Para Mafoane Odara, a conclusão do estudo explica uma das razões de as crianças negras serem as mais suscetíveis a sofrer violência sexual no Brasil. “As meninas negras são hipersexualizadas muito precocemente. Isso legitima ainda mais os casos e violência contra essa parcela da população”, pondera Mafoane Odara.

“A violência praticada contra os negros é sistematicamente diferente da contra os brancos.
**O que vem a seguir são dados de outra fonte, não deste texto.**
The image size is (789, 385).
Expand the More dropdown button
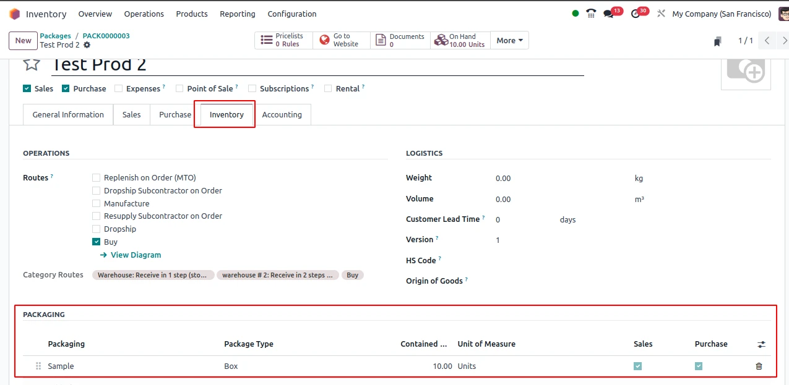tap(509, 41)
O dever da sociedade e do Estado é unir esforços para pensar em políticas públicas específicas para romper com a cultura de hipersexualização”, prossegue a coordenadora do núcleo de enfrentamento às violências de gênero do Instituto Avon.

Recorde de estupros

Os dados do 13º Anuário Brasileiro de Segurança Pública revelam que o número de estupros registrado no país atingiu uma marca recorde em 2018, com 66.041. É a maior taxa registrada na história ao longo das 13 edições do levantamento feito pelo FBSP.
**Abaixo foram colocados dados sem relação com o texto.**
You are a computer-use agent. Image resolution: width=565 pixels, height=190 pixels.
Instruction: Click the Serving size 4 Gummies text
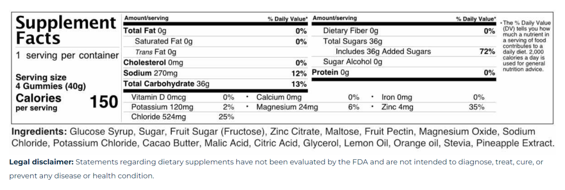click(51, 81)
O levantamento também indica que 75,9% das vítimas possuem algum tipo de vínculo com o agressor. O autor do crime geralmente é companheiro, ex-companheiro, parente ou amigo.

De acordo com o anuário, o fato de a maioria das vítimas de estupro no Brasil terem menos de 13 anos e dos agressores serem conhecidos indicam o enorme desafio no enfrentamento à violência sexual.

“Esse quadro se torna ainda mais grave na medida em que os depoimentos de crianças com certa frequência são questionados por falta de credibilidade, além do silêncio e por vezes cumplicidade que envolvem outros parentes próximos”, destaca trecho do relatório escrito pelas pesquisadoras Samira Bueno, Carolina Pereira e Cristina Neme.

Subnotificação

Os crimes sexuais enfrentam um problema de subnotificação. Isso significa que os números analisados pelo FBSP são a parte visível de um panorama maior de vítimas de estupro. A última pesquisa nacional de vitimização, elaborada pelo Ministério da Justiça em 2013, estima que somente 7,5% dos casos de violência sexual são denunciados.

“Os motivos para a baixa notificação são os mesmos em diferentes países: medo de retaliação por parte do agressor (geralmente conhecido), medo do julgamento a que a vítima será exposta após a denúncia, descrédito nas instituições de justiça e segurança pública, dentre outros”, conclui trecho do documento.